About
M. NourbeSe Philip
Born in Tobago, M. NourbeSe Philip is a renowned poet, essayist, novelist, playwright, and independent scholar. She practised law for seven years before becoming a poet and writer. Among her published works are the seminal She Tries Her Tongue; Her Silence Softly Breaks; the speculative prose poem Looking for Livingston: An Odyssey of Silence; the young adult novel Harriet’s Daughter; the play Coups and Calypsos; and four collections of essays, including her most recent collection, BlanK. Her book-length poem Zong! is a conceptually innovative, genre-breaking epic, which explodes the legal archive as it relates to slavery. Zong! was named the 2021 winner of World Literature Today’s 21 Books for the 21st Century. Among her awards are the prestigious Chalmers Award (Ontario Arts Council), the Canada Council’s Victor Martyn Lynch-Staunton Award (Outstanding mid-career artist), as well as the Pushcart Prize (USA), the Casa de las Americas Prize (Cuba), the Lawrence Foundation Prize (USA), the Arts Foundation of Toronto Writing and Publishing Award (Toronto), and Dora Award finalist (Drama).
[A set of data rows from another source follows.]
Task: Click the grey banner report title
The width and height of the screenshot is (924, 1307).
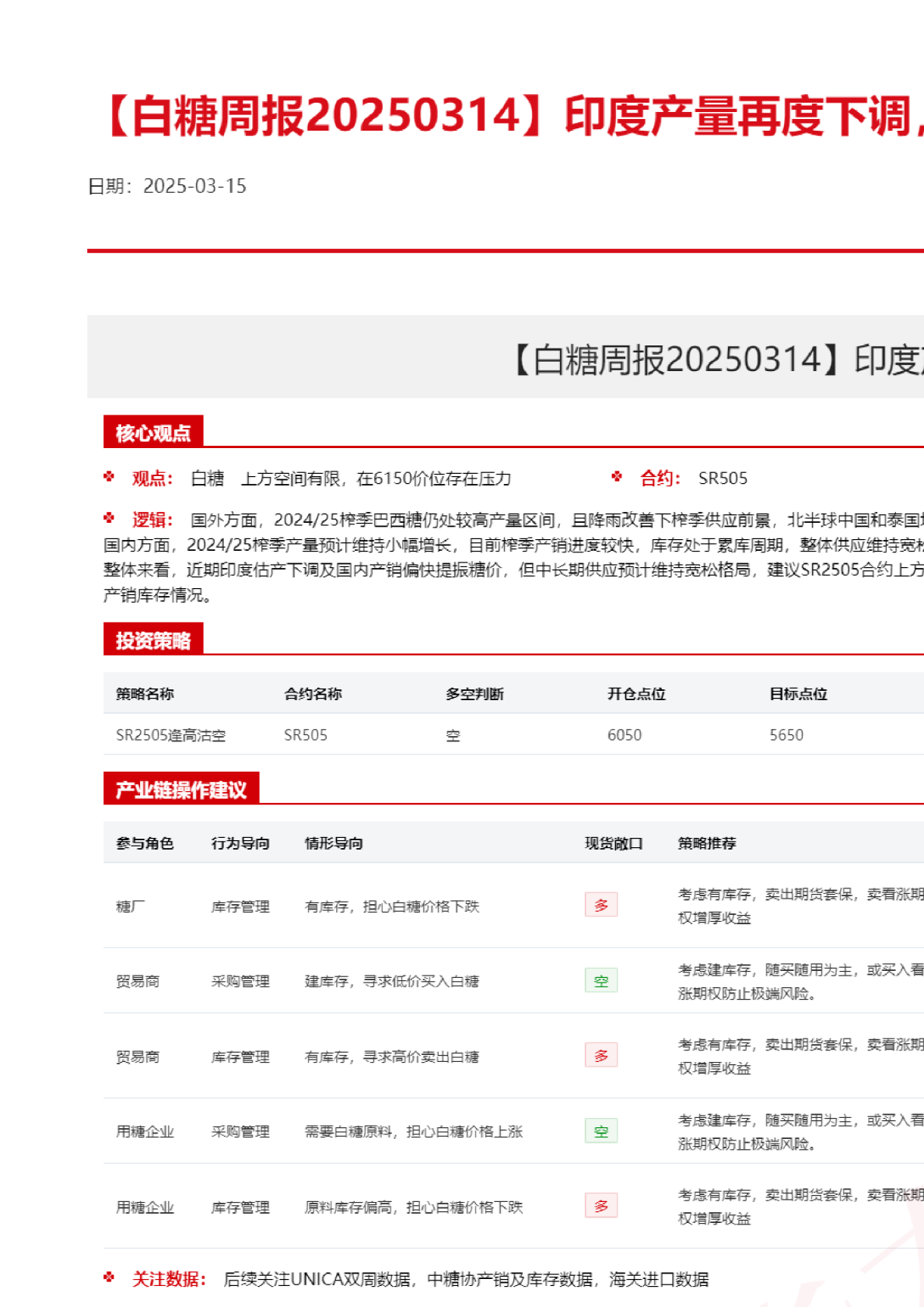Action: [x=716, y=359]
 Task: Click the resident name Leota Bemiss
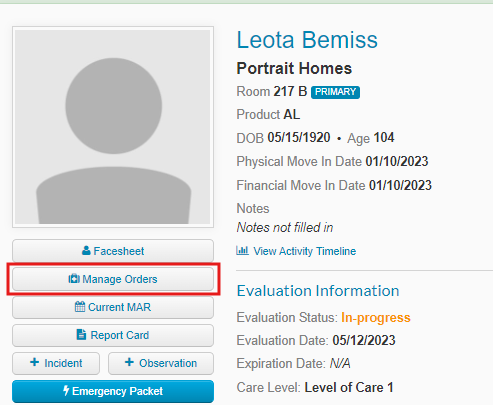[307, 40]
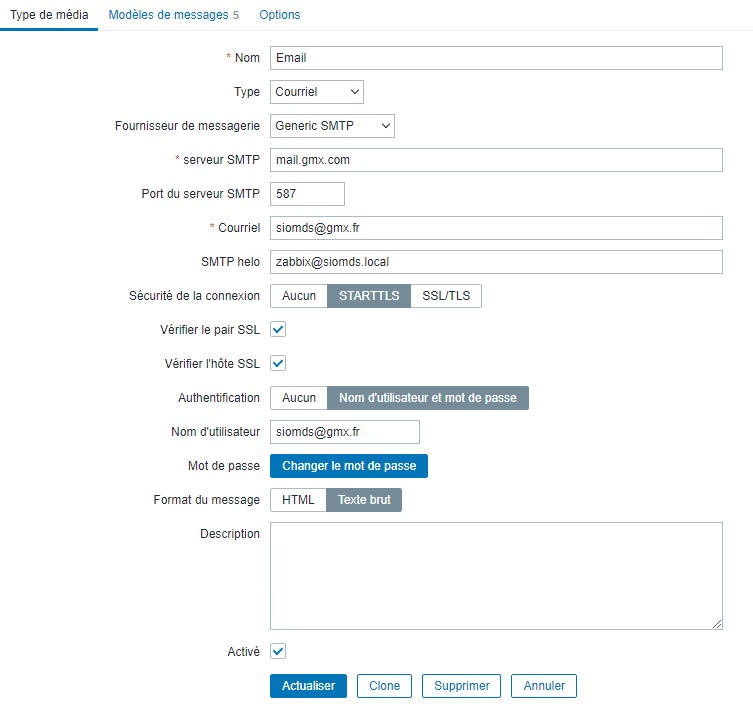Choose SSL/TLS connection security

coord(446,296)
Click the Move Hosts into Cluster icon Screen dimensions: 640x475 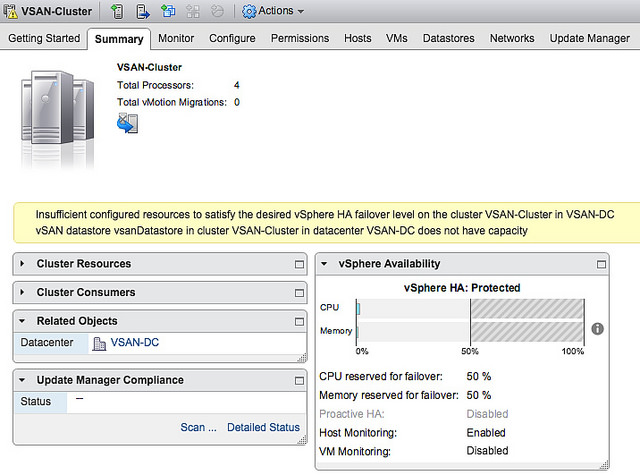[143, 11]
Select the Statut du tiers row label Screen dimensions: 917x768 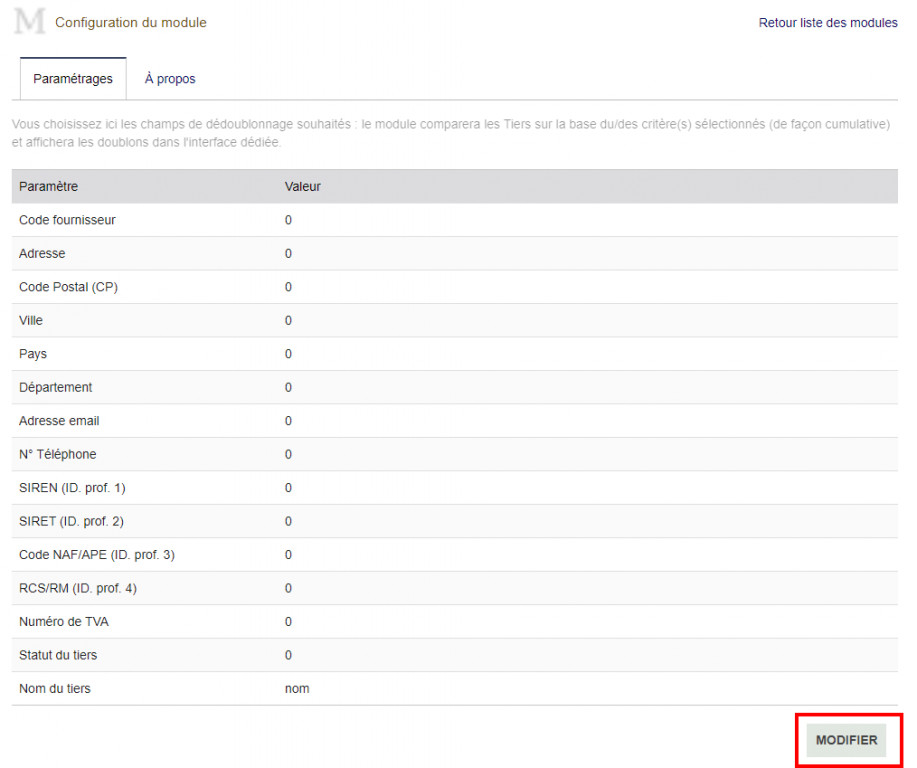coord(58,655)
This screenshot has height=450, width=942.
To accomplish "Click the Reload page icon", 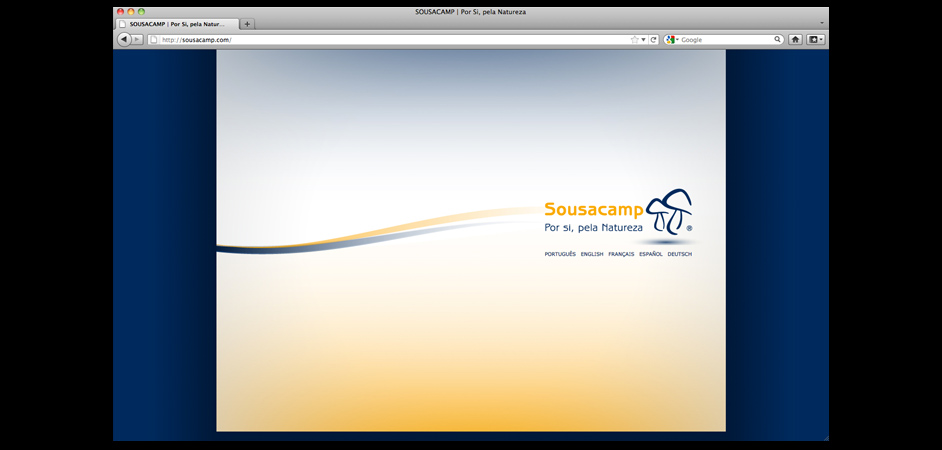I will 653,39.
Her fellowships include Guggenheim, McDowell, and Rockefeller (Bellagio). She is an awardee of both the YWCA Woman of Distinction (Arts) and the Elizabeth Fry Rebels for a Cause awards. M. NourbeSe Philip is the 2020 recipient of PEN/Nabokov Award for Achievement in International Literature, as well as the 2021 recipient of the Canada Council for the Arts’ lifetime achievement award, the Molson Prize, for her “invaluable contributions to literature.”